Updated: Apr 5
Why we are publishing this info
We are writing this for the brides who have been hounded by wedding planners at expos, had prices thrown at them left-right-centre, and businesses demanding they use their services, only to be left overwhelmed with no light at the end of the tunnel. We are here to shed some light on this experience for you because we've been there, done it, and want to share the things we wish someone told US when we planned our wedding. Planning your wedding should be a fun journey for you and your husband, if you're finding yourself stressed out, you must not leave this page without finishing this article.
1. The stress of planning a wedding doesn't come from planning the wedding itself, it comes from dealing with incompetent people. When you're planning your wedding you have to deal with quite a lot of people, and most of the time, people just don't 'get you'. If they don't get what you're after within the first meet-up/consultation, do yourself a favour and look for someone else. (It might sound brutal, but the professionals get it right within the first meeting). You'll know in your gut who's for you and who's not. You'll just 'click' <Insert cliche line from movie here>.
It is important that you do this at the BEGINNING of the planning stage and it's not something you 'figure out later'. Here's why.
It's fine when there's a year 'til the wedding, the pressure isn't really on and you still have plenty of time to complete the finer details. But now you're 4 months out, the stress starts to heighten, the inner-control freak starts to come out and naturally everything feels like its not done and you're helpless waiting for these stupid people to reply to you.
Now not only are you dealing with your own nerves, but you and your nerves have to deal with other people, who are ultimately in control of how good your wedding is going to be. This as a bride is a hard thing to grasp in the moment. The point to remember here is that people work differently under stress. And that includes the people you're hiring to give you the best wedding ever. This also includes YOU. At this point of the planning stage you're going to read things differently and you're going to over-whelm yourself. YOU ARE NORMAL. It's everyone else's job to work around you.
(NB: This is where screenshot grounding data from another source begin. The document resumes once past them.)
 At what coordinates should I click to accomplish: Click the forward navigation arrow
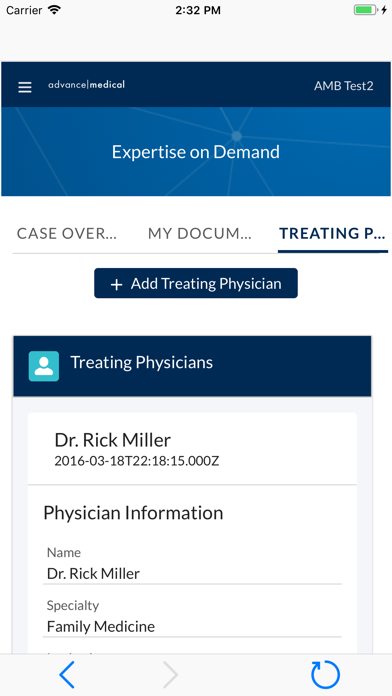pyautogui.click(x=170, y=675)
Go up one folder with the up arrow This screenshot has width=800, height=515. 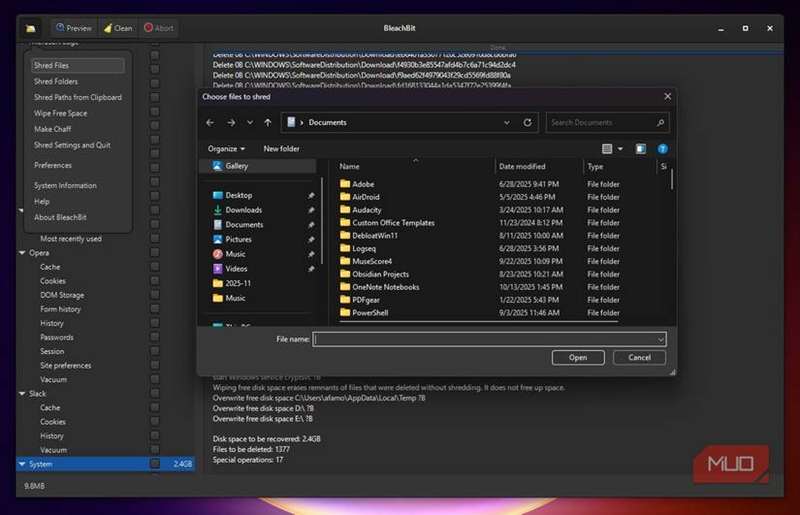pyautogui.click(x=268, y=122)
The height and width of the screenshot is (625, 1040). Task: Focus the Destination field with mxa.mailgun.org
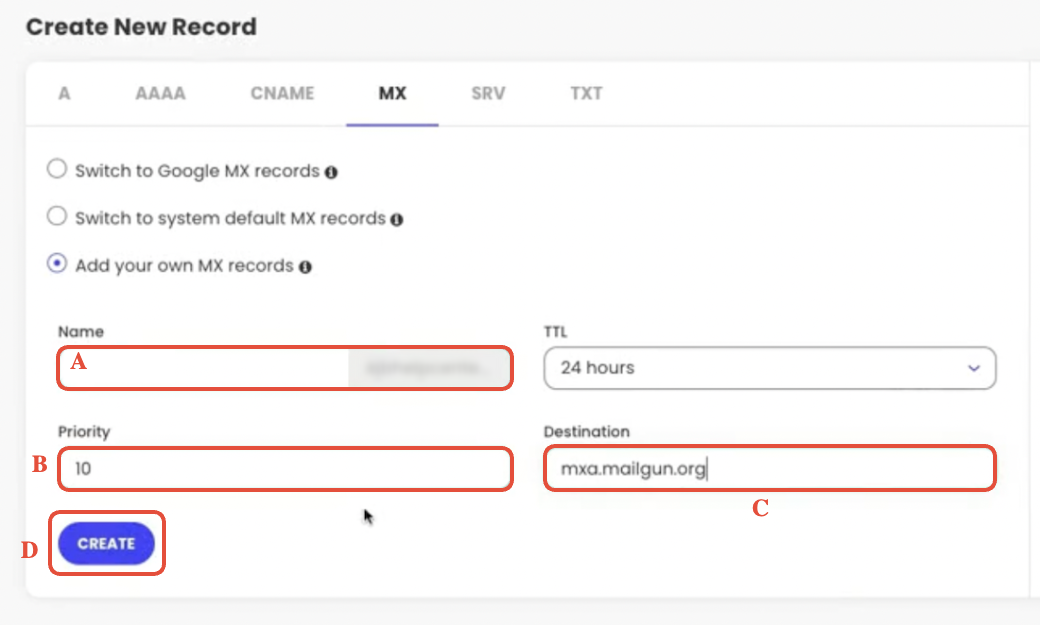tap(770, 468)
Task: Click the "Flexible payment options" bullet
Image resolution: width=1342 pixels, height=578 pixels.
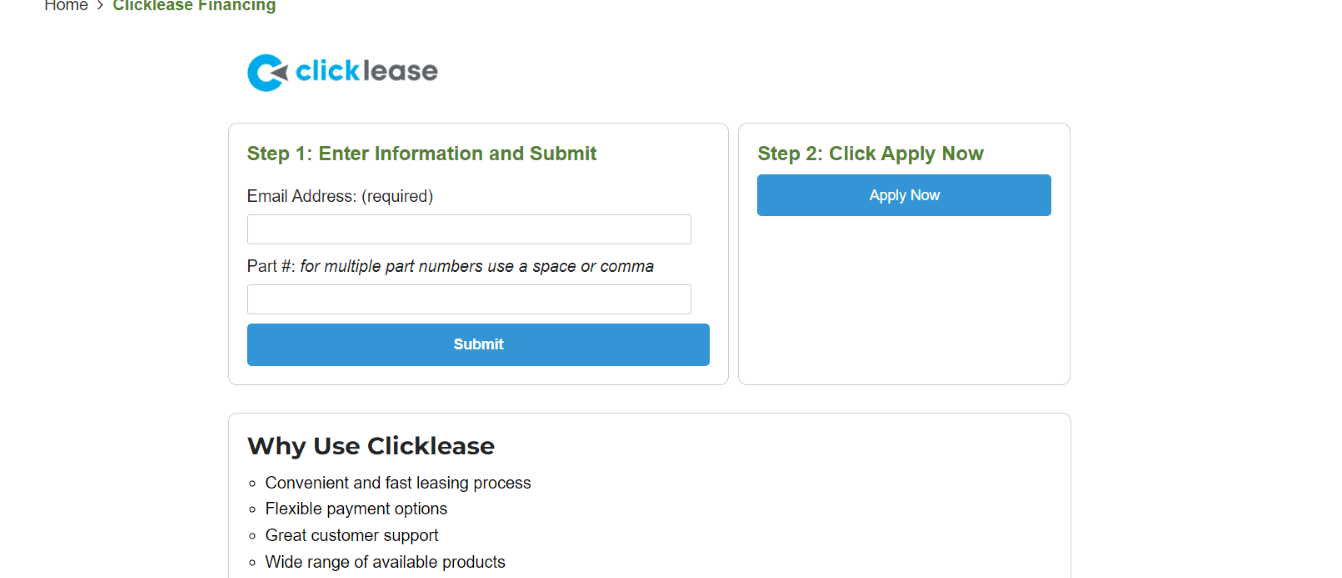Action: (356, 509)
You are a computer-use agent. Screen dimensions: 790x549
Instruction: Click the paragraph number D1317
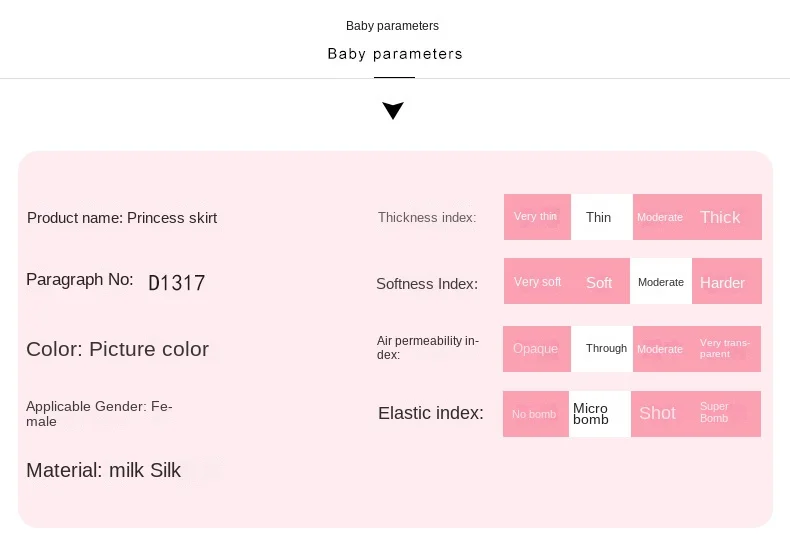177,283
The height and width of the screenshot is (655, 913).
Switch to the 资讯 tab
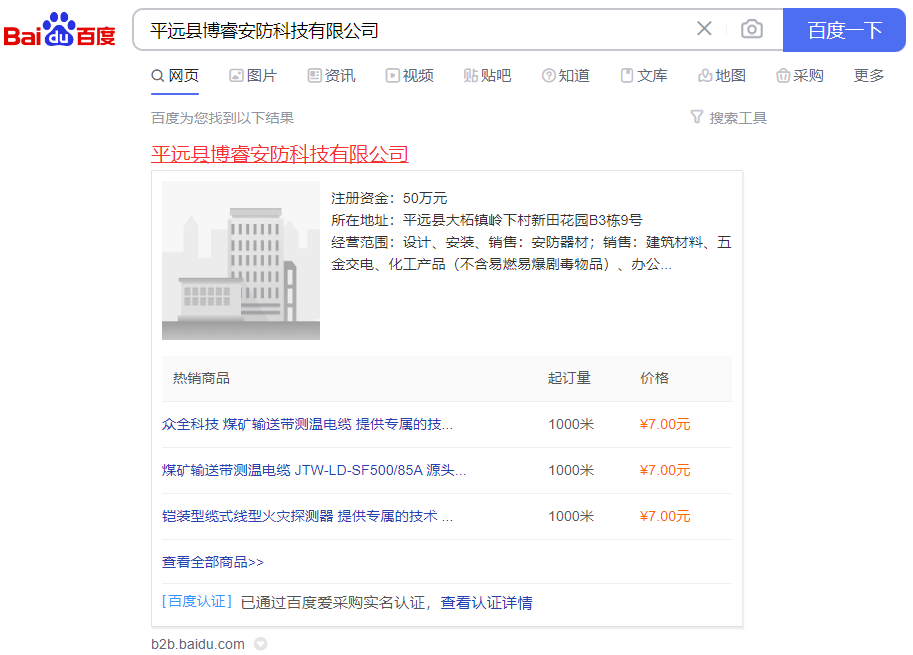pos(331,76)
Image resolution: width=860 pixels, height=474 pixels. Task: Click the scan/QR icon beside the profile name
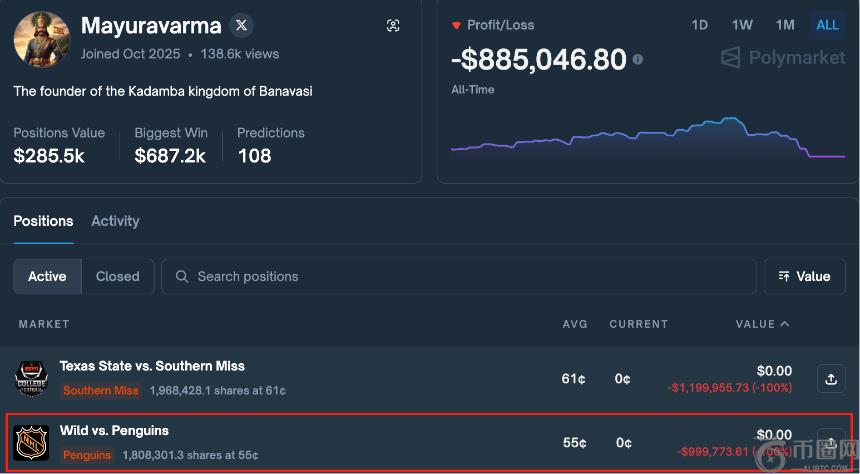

You've come down with the case of bridezilla, everyone at some point gets it.
But it's your job to choose from the beginning who is going to be good enough for you to make sure everything is delivered on time and in top quality. You might think this is a wedding planner's job. But ultimately you're the one making the decisions for your big day. If you're going to choose a planner, pick someone who has the experience, but also has it done EARLY. The only thing that should be left til a month before the wedding is anything associated with the guest list. This includes;
- Theme for the stationary: Invitations, RSVP Cards, Notes, Envelopes, Menus, Place-cards, Signage, Bonbonniere (Party favour) Ideas, Table numbers and other decorative items that require money and time. - Cake - Photographer
- Venue Everything else (photo booths and other optional things) can be arranged 4-6 month before the wedding as they don't require things that are personal to you and your husband.
Make sure you download the list of the Best vendors in Perth to get your head start on this!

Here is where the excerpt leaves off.